# Evaluating ViTs
## Chapter 6 Module 2
In this module, we will be covering how we can perform basic evaluation on most types of ViTs. One of the great parts of FiftyOne is that once your data and model predictions are in FiftyOne, evaluation becomes easy, no matter if you are coming from different formats. Gone are the days of converting your YOLO styled predictions to COCO styled evaluation, FiftyOne handles all the conversions for you so you can focus on the task at hand.

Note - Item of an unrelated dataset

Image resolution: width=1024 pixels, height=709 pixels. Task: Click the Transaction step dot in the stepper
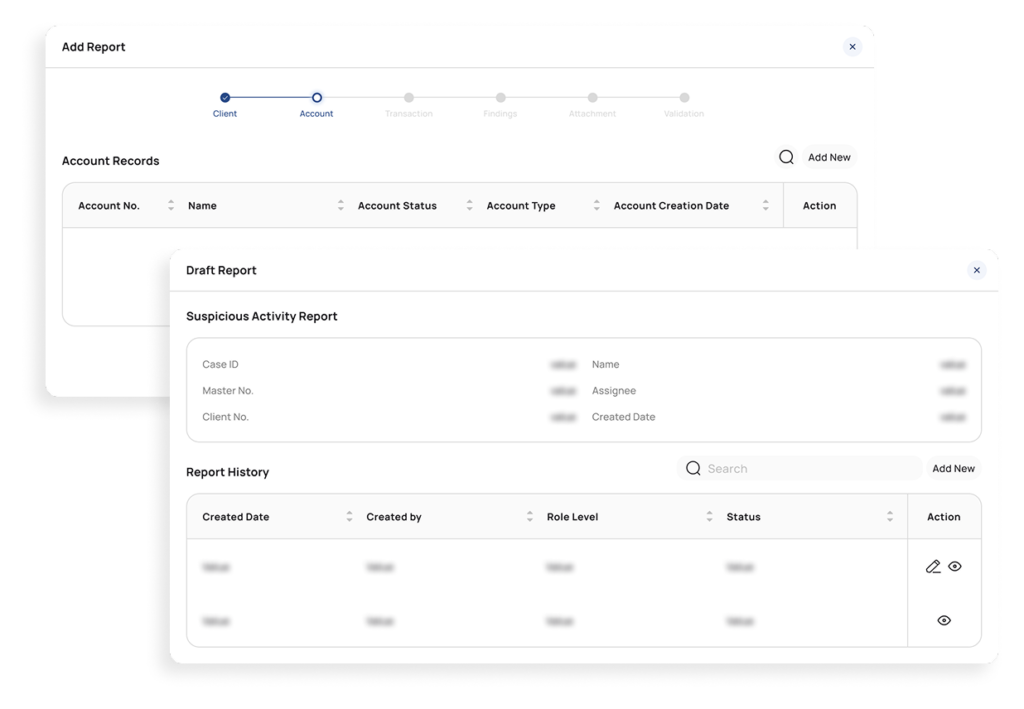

Let's take a look first at loading a common a dataset with predictions.

### Installation

Here are some packages that are needed to help run some of our demo code:

In [None]:
pip install torch  pycocotools transformers timm

## Loading a Zoo Dataset for Evaluation
We will be loading the [`quickstart`](https://docs.voxel51.com/dataset_zoo/datasets.html#quickstart) dataset from the [Dataset Zoo](https://docs.voxel51.com/dataset_zoo/index.html). This dataset is a slice of MSCOCO and contains some preloaded predictions. If you are unsure how to load your own detection dataset, be sure to checkout our Getting Started with Detections [LINK]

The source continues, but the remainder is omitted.